Y sin embargo, era imposible ver toda esa alegría sin preguntarse si podría ser la última vez. Este es uno de los últimos ciclos de clasificación para una Copa Mundial de 32 equipos. En 2026, gracias a la decisión de la FIFA a principios de este año, se clasificarán 48 países.
La justificación es clara. La emoción de la clasificación para el mundial es el atractivo del fútbol internacional, su único punto de venta, y sin embargo, se puede perder. Entonces resulta mucho mejor que todo ese drama sea embotellado, almacenado y liberado en forma concentrada, como parte de las eliminatorias. Así más gente puede verlas y, de esa manera, más gente pagará. Para la FIFA, el drama solo cuenta si puede ser monetizado.
Aquí hay un malentendido fundamental. Costa Rica no explotó de alegría ni Panamá declaró una fiesta nacional o los egipcios inundaron las calles porque esperan ganar la Copa del Mundo. Fue un despliegue de alegría simplemente por participar, por lograr algo raro y maravilloso.
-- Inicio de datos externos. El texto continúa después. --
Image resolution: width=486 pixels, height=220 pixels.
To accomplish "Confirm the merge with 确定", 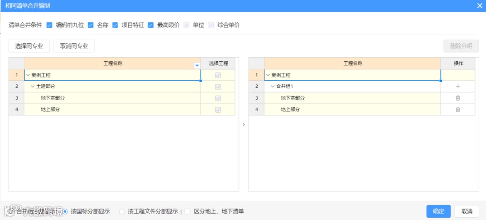I will point(438,211).
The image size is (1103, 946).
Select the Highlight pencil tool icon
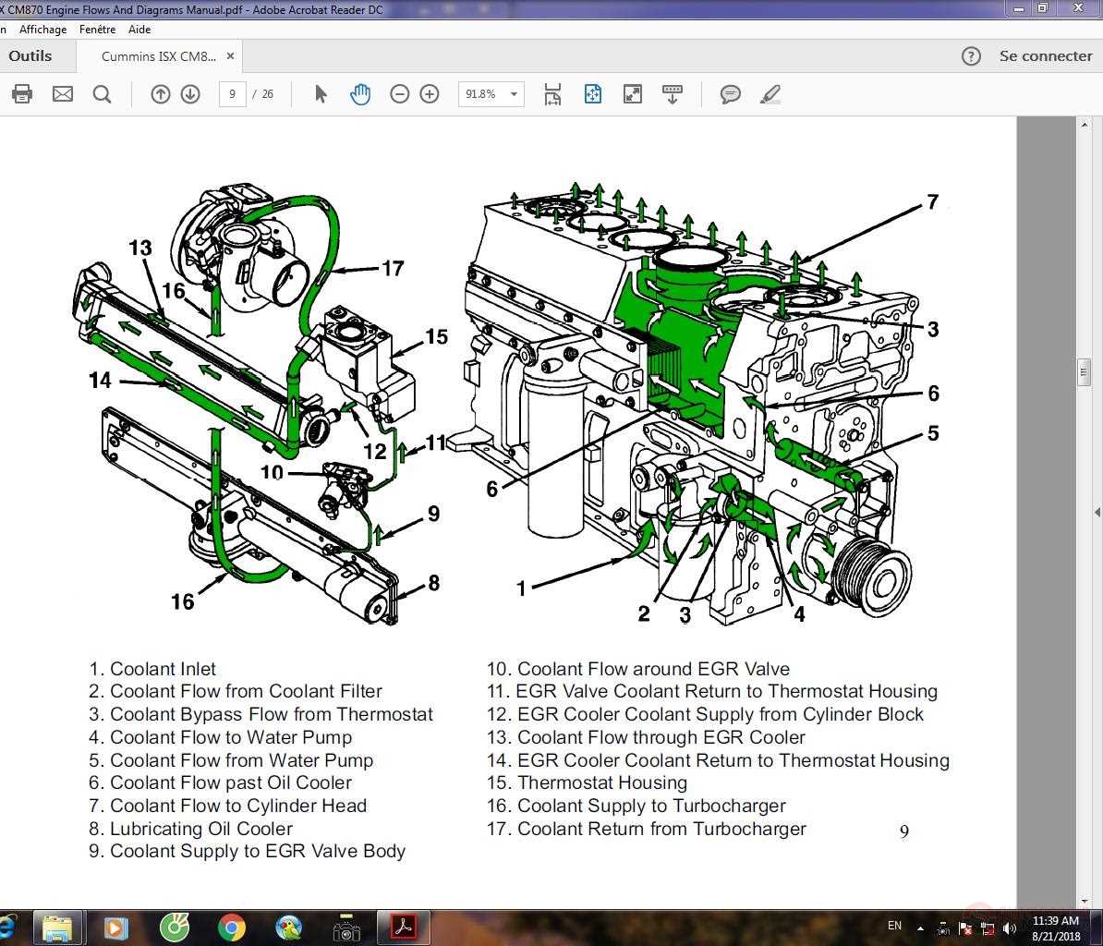[x=770, y=93]
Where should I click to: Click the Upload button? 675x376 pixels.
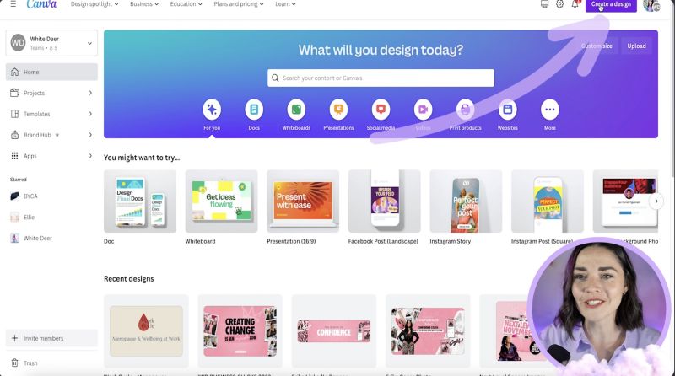coord(636,46)
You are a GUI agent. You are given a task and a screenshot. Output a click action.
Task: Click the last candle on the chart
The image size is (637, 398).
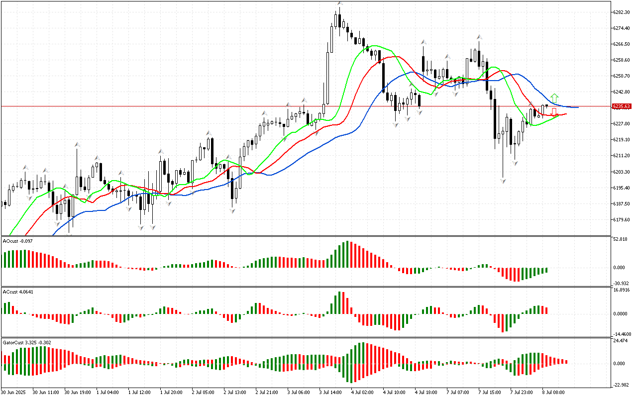[x=546, y=105]
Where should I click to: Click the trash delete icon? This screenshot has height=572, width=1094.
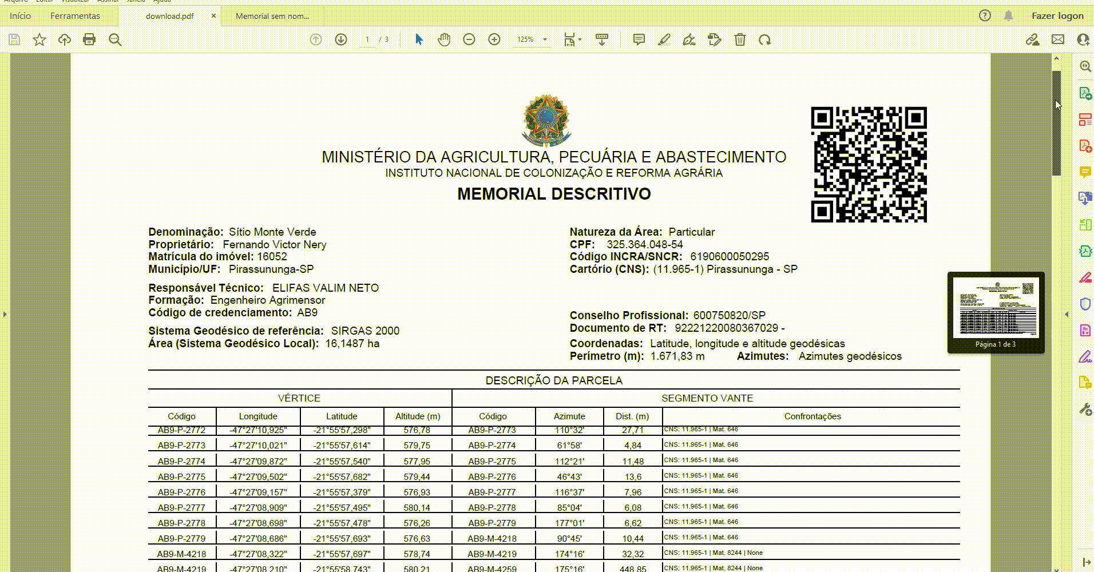740,39
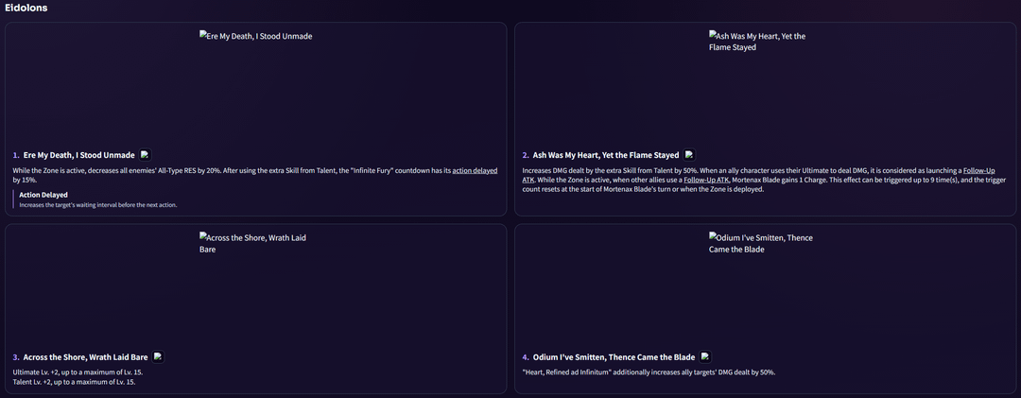The width and height of the screenshot is (1021, 398).
Task: Click icon beside Across the Shore title
Action: pyautogui.click(x=158, y=356)
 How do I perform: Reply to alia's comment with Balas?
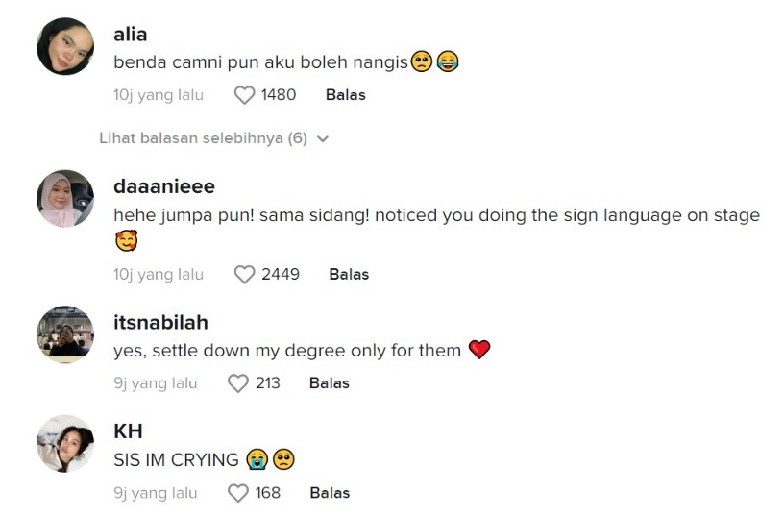coord(346,95)
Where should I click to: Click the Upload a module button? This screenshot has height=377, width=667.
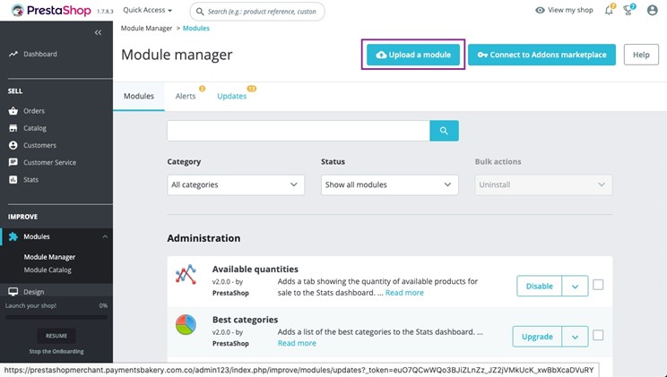[413, 55]
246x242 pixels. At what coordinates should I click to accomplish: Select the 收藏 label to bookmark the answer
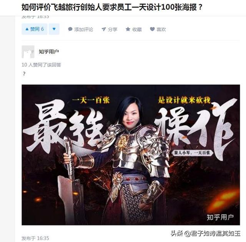coord(137,29)
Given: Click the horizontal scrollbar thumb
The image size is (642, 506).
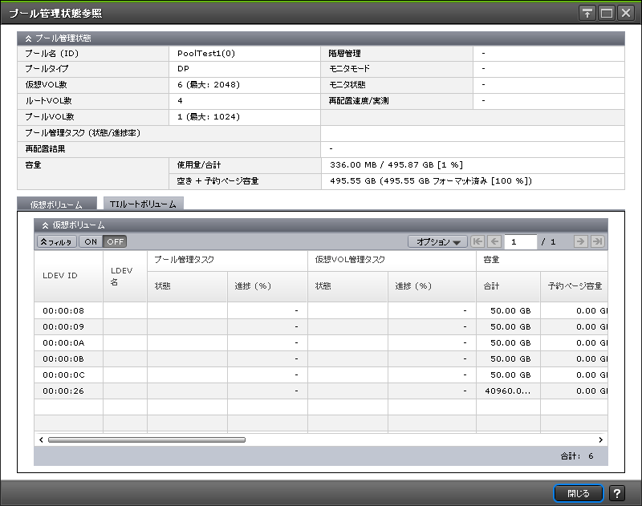Looking at the screenshot, I should click(146, 439).
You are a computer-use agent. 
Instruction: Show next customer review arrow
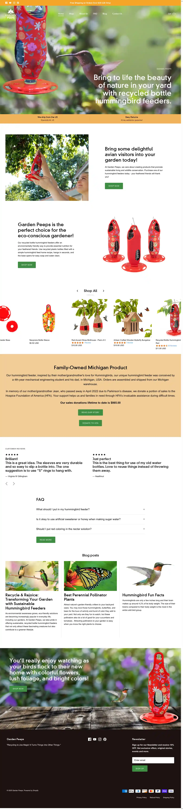14,484
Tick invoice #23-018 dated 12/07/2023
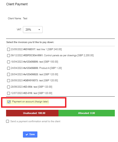Image resolution: width=118 pixels, height=142 pixels. pos(8,93)
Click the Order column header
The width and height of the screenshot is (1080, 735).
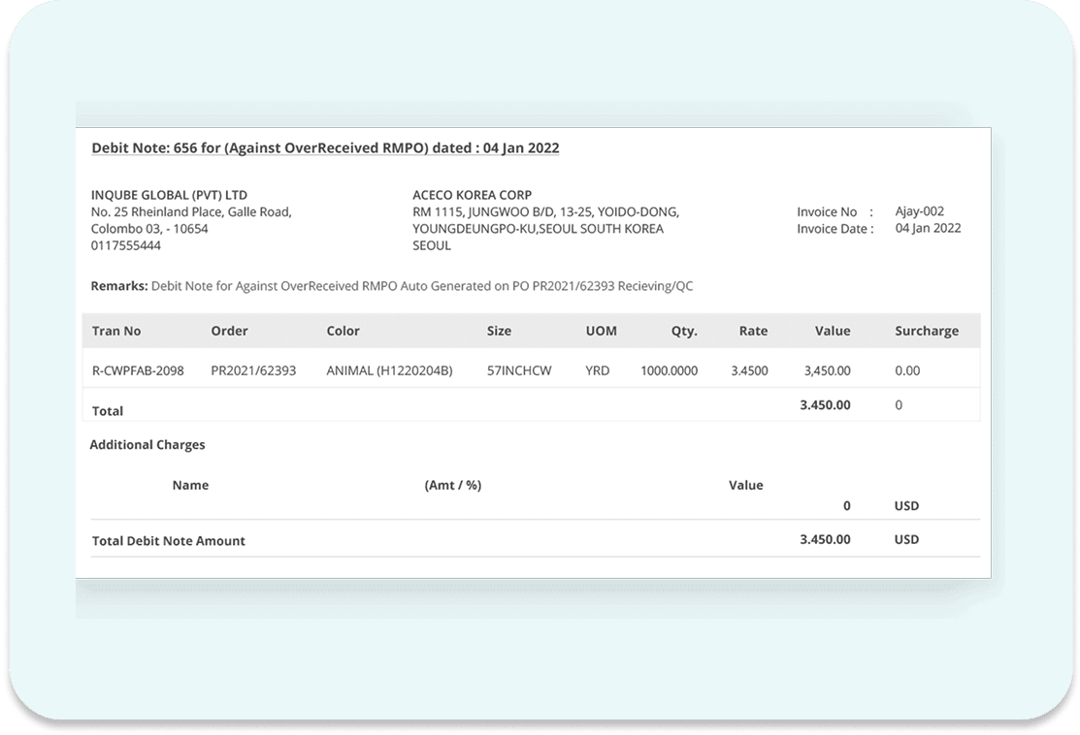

Tan pronto como participar se convierte en una obligación, esa alegría desaparece. Ahí es cuando el fútbol internacional se vuelve aburrido. La FIFA se propuso transformar la Copa del Mundo porque —oficialmente— piensan que cuanta más gente inviten, mejor serán los partidos. Solo olvidan que gran parte de la emoción, del compromiso de los aficionados, nace al ganar esa invitación exclusiva para poder jugar.